FIG. 12 is a plan view showing an electrode configuration of a conventional resonator-type surface acoustic wave filter. FIG. 13 is a graph showing the relationship between the position of each electrode in the resonator-type surface acoustic wave filter shown in FIG. 12 (a horizontal axis) and the pitch between electrode fingers (a vertical axis).
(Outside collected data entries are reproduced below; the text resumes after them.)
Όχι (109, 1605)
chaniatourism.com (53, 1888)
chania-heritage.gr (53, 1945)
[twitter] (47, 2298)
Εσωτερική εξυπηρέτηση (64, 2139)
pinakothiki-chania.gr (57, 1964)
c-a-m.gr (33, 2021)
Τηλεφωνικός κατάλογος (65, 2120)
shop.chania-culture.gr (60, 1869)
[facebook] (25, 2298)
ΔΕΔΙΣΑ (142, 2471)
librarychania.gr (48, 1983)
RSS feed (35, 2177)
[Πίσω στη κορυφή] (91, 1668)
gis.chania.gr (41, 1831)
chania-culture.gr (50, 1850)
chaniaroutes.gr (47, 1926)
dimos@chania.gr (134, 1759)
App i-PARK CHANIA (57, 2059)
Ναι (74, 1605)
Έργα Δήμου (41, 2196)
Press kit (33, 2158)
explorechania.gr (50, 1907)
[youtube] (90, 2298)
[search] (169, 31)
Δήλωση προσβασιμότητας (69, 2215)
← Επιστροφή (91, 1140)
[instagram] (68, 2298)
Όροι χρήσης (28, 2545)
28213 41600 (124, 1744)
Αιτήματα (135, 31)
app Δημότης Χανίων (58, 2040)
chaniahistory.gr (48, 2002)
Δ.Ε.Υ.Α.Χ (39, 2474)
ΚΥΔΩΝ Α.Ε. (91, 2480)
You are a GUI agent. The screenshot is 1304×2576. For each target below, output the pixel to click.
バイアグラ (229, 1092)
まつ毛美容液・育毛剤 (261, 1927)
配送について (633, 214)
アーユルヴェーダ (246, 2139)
An IDT electrode 204 having a plurality of electrode fingers arranged on a piezoelectric substrate 202 comprises a pair of comb-shaped electrodes in a state where they are opposed to each other and meshed with each other. An electric field is applied to the pair of comb-shaped electrodes, to generate a surface acoustic wave. An electric signal is inputted from an input terminal 215 connected to one of the comb-shaped electrodes in the IDT electrode 204, so that the excited surface acoustic wave propagates to IDT electrodes 203 and 205 arranged on both sides of the IDT electrode 204. Further, an electric signal is outputted to output terminals 216 and 217 through IDT electrodes 206 and 209 from one of comb-shaped electrodes composing each of the IDT electrodes 203 and 205.
Reference numerals 210, 211, 212, and 213 in FIG. 12 respectively denote reflector electrodes. The surface acoustic wave is reflected by the reflector electrodes 210, 211, 212, and 213 positioned at both ends, and is changed into standing waves between the reflector electrodes at both the ends.
Resonator electrode patterns are thus two-stage cascade-connected, so that an out-of-band attenuation serving as filter characteristics is increased by mutual interference between the respective standing waves in the first and second stages, and can be improved. That is, surface acoustic wave filters having the same characteristics are two-stage cascade-connected so that a signal attenuated in the first stage is further attenuated in the second stage, so that the out-of-band attenuation can be improved to approximately two times.
Conventionally, as a method that has been used for reducing the insertion loss of the surface acoustic wave filter and widening the pass band therein, the distance between adjacent IDT electrodes is shortened, or a narrow pitch section is provided at an end of the IDT electrode. However, a resonance mode generated in the pass band cannot be so adjusted as to be most suitably arranged merely by providing a section having a narrow electrode finger pitch at the end of the IDT electrode. Therefore, an insertion loss and flatness of the surface acoustic wave filter cannot be further sufficiently improved with a pass bandwidth kept large as important filter characteristics in the pass band.
Therefore, an object of the present invention is to provide a surface acoustic wave resonator and a surface acoustic wave apparatus having superior filter characteristics such as an insertion loss not increased and a large pass bandwidth and also functioning as a high-quality balance-type surface acoustic wave filter, and communications equipment using the same.